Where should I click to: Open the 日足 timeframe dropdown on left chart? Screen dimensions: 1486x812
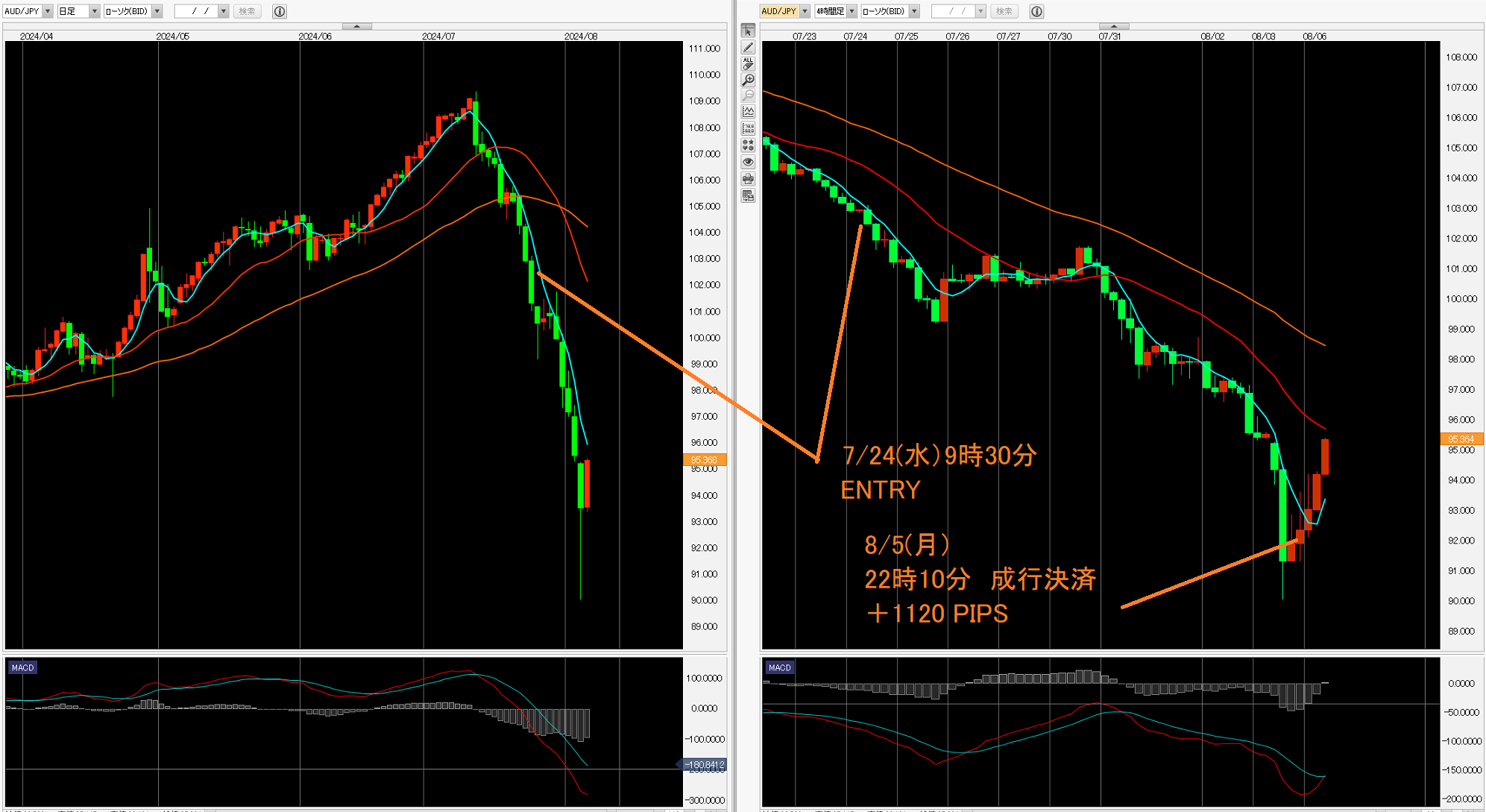pos(95,11)
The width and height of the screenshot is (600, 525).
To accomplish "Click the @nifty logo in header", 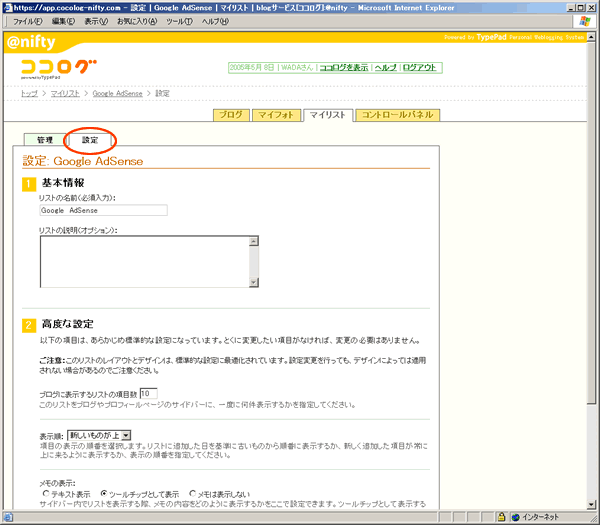I will [32, 43].
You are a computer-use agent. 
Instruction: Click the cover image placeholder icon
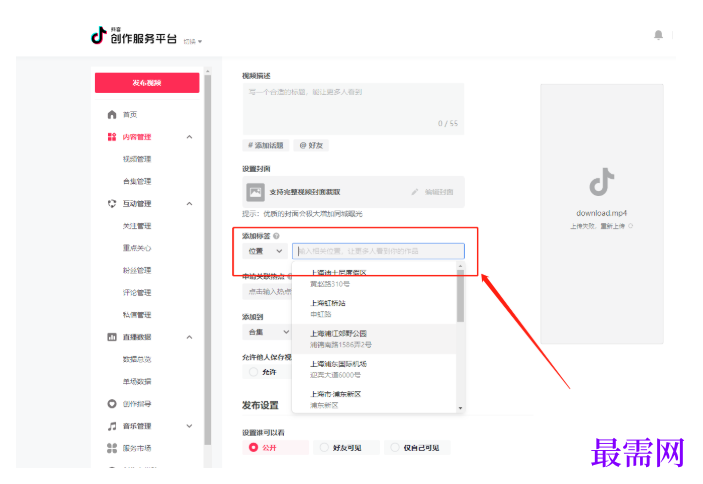(256, 192)
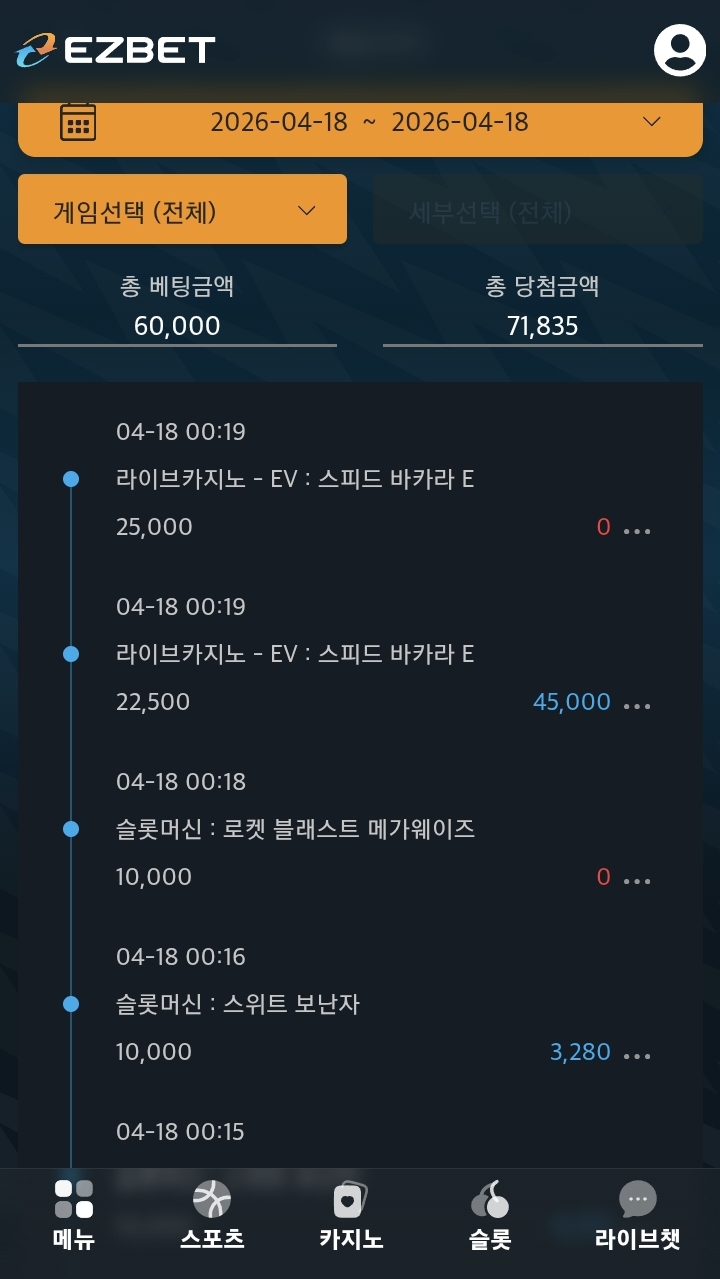Open more options for 45,000 win entry
The height and width of the screenshot is (1279, 720).
(637, 705)
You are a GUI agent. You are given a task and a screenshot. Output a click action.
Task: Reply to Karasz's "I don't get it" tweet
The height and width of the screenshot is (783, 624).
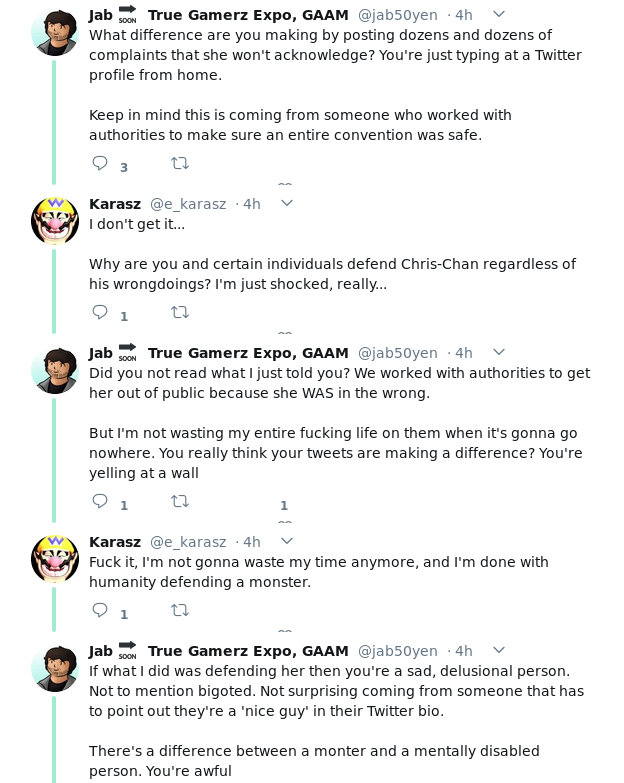[100, 312]
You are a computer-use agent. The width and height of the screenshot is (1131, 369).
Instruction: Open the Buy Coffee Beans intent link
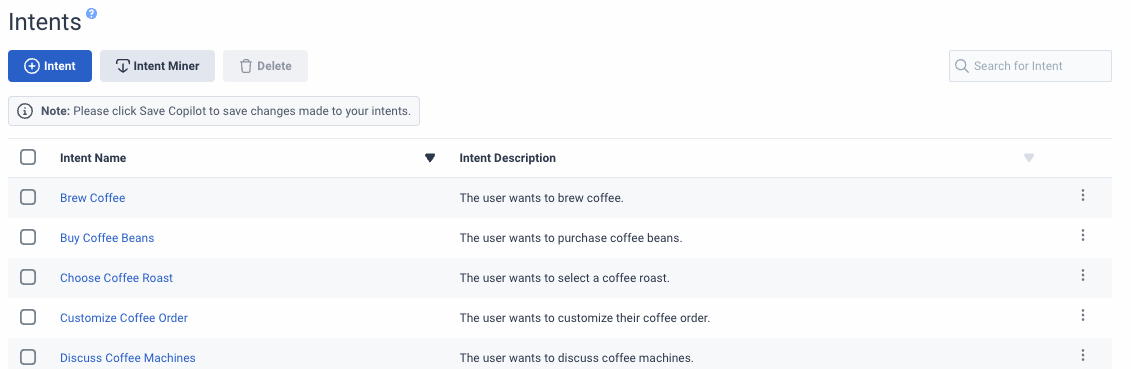(x=107, y=238)
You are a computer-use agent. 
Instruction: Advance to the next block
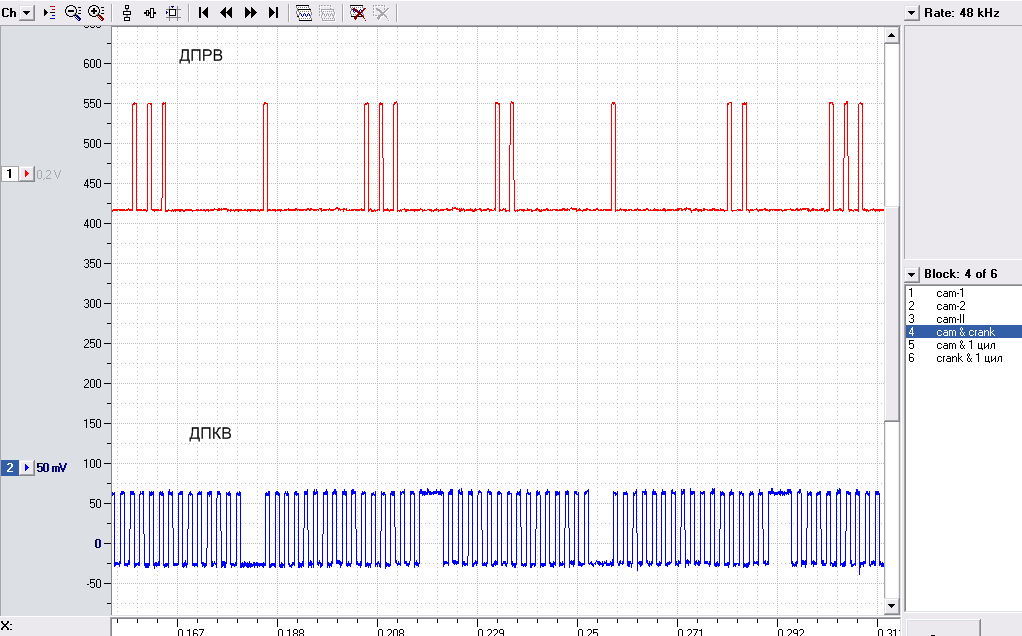[250, 12]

◆ TASK INSTRUCTIONS
Rescale the stretch of the material from the line containing "You are a GUI" through the end of the material: give every line again, requests included, with each click coordinate in the answers multiplied by 1.85 and rounded to a whole number (halves up). Leave the pictures out of your answer.

◆ CORRECT RESULT
You are a GUI agent. You are given a task and a screenshot. Output a click action.
Task: Reply to Karasz's "I don't get it" tweet
The height and width of the screenshot is (783, 624).
[185, 577]
You are a computer-use agent. The width and height of the screenshot is (1131, 369).
Instruction: Open the Buy Coffee Beans intent link
(x=198, y=440)
You are a computer-use agent. 
Instruction: Advance to the next block
[463, 22]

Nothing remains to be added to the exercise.